Y CombinatorBoris Cherny: How Tool Use Turned a CLI Into Claude Code
By betting on bash tools and a minimal terminal loop; CLAUDE.md emerged from organic user demand, and subagents now parallelize repo exploration.
FREQUENTLY ASKED QUESTIONS
Direct answers grounded in the episode transcript. Tap any timestamp to verify against the source.
Why is Claude Code still in the terminal?
Claude Code stayed in the terminal because the CLI kept proving useful while models were changing fast. Boris says the terminal started as an accident: after the first prototype, he gave it to his team for dogfooding, and Robert, an engineer sitting across from him, was already using it to code the next day. During the external launch review in late 2024, Dario asked whether engineers were being forced to use it because the internal daily active usage chart looked vertical. Boris said no one was mandating it. He had only posted about it, and engineers spread it by word of mouth. The CLI was also the cheapest starting point, and the team felt there was no UI they could build that would still be relevant in six months because the model was improving so quickly.
▸ 6:33 in transcriptWhat goes in Boris Cherny's CLAUDE.md file?
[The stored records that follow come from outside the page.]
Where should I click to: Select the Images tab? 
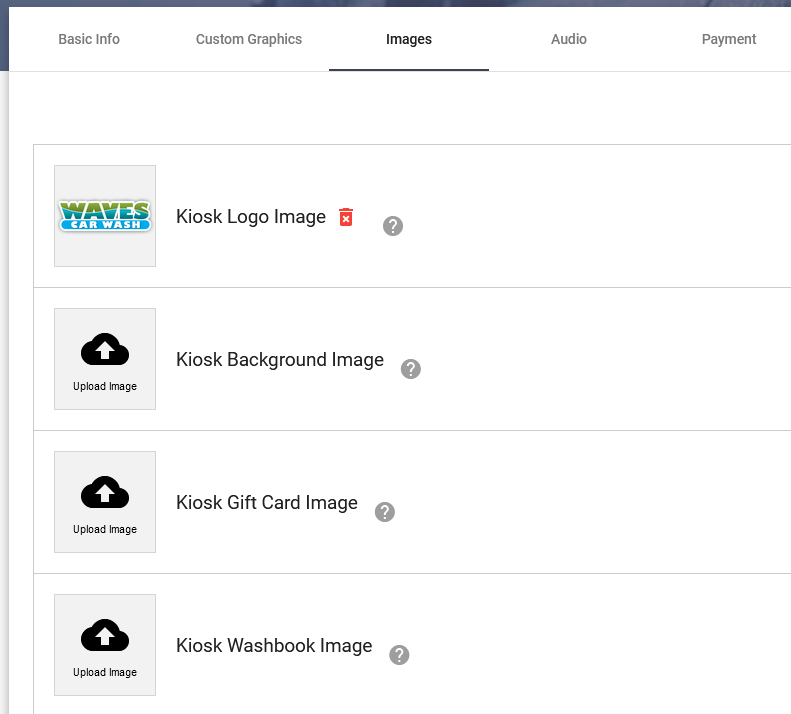[x=409, y=39]
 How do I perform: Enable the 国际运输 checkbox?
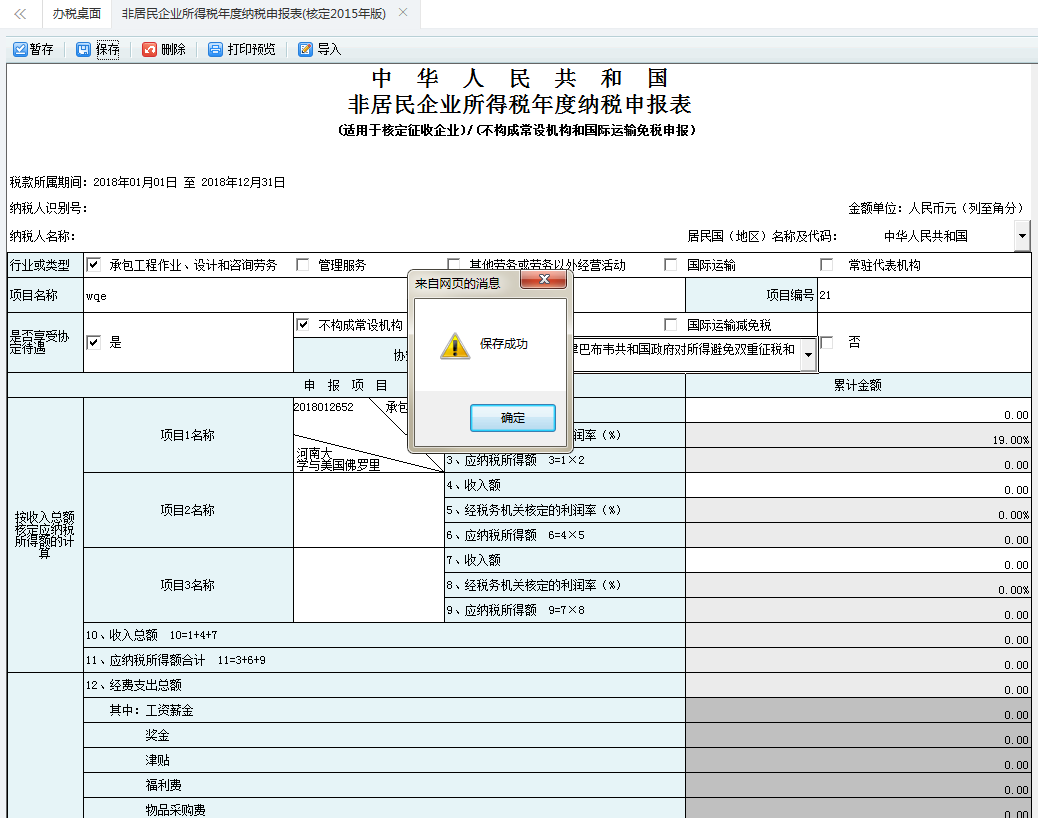[x=670, y=264]
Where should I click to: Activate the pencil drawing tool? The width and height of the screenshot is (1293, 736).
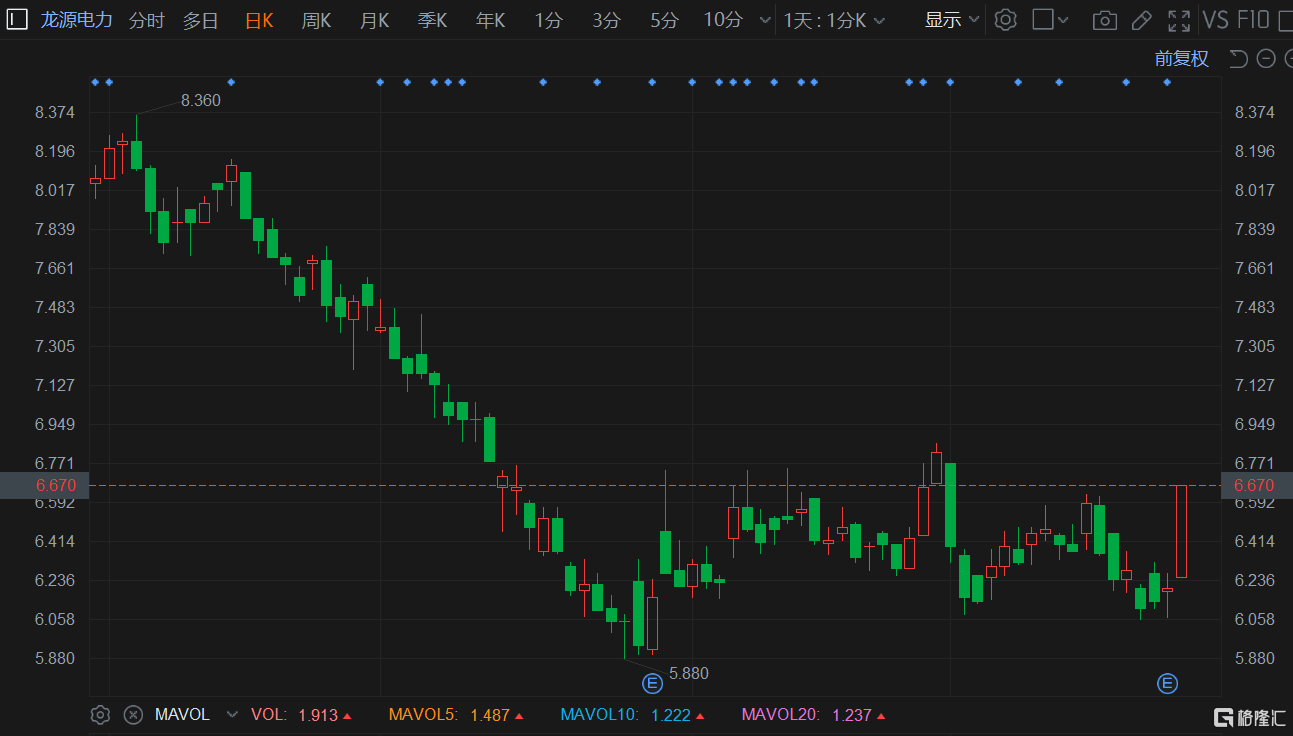click(x=1141, y=20)
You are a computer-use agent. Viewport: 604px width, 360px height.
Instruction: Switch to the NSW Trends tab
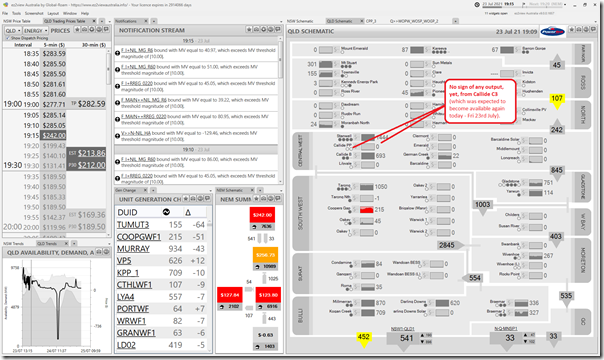13,243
Boris Cherny keeps his personal CLAUDE.md file intentionally tiny. He says it has two lines: one tells Claude to enable auto-merge whenever he opens a PR, and the other tells Claude to post his PR in an internal team stamps channel so someone can stamp it and unblock him. Other instructions live in the CLAUDE.md checked into the code base, which the whole team updates multiple times a week. When a preventable mistake appears in a PR, Boris will tag Claude and ask it to add the lesson to the shared CLAUDE.md. He warns against over-engineering the file. If it grows to thousands of tokens, his recommendation is to delete it, start fresh, and add back only the instructions needed when the model gets off track.
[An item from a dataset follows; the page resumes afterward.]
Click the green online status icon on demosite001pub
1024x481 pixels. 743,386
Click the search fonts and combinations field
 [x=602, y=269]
▸ 9:01 in transcriptHow do Claude Code subagents use uncorrelated context windows?
Claude Code subagents use separate context windows so parallel agents can explore a problem independently. Boris describes agent topologies as a new field for configuring agents, and names uncorrelated context windows as one sub-idea. The setup is multiple agents with fresh context windows that are not polluted by each other's context or by their own previous context. Throwing more context at a problem works like test-time compute, so the system can gain capability when the agents can communicate in the right topology. Claude Teams is one version of that idea. Boris says Anthropic's plugins feature was built by a swarm over a weekend: an engineer gave Claude a spec and an Asana board, then Claude created tickets, spawned agents, and had them pick up tasks.
▸ 22:00 in transcriptHow does Claude Code plan mode actually work?
Claude Code plan mode is a simple prompt behavior that tells Claude to think before coding. Boris says there is no big secret to it: it adds a sentence to the prompt like, "Please don't code." The feature came from watching users ask Claude to plan something, write a spec, or talk through an idea without starting implementation yet. He wrote the first version on a Sunday night after reading GitHub issues and an internal Slack feedback channel, then shipped it Monday morning. Boris still uses plan mode heavily, starting about eighty percent of his sessions that way. Once the plan is good, he has Claude execute, and newer models stay on track much more reliably than they used to.
▸ 25:26 in transcriptWhat does Boris Cherny mean by building for the model six months ahead?
Building for the model six months ahead means designing around capabilities that are improving, not static. Boris says LLM founders should use the current model, feel out the boundary of what it can do, and then build for the version they expect a few months later. Otherwise, a team may find product-market fit for today's model and get leapfrogged when a new model changes the tradeoffs. He connects this to Rich Sutton's The Bitter Lesson, which he says is framed in the Claude Code area. The lesson inside Claude Code is to never bet against the model. Product code around the model, which the team calls scaffolding, can add perhaps ten or twenty percent in some domain, but it can become tech debt when the next model does the same thing directly.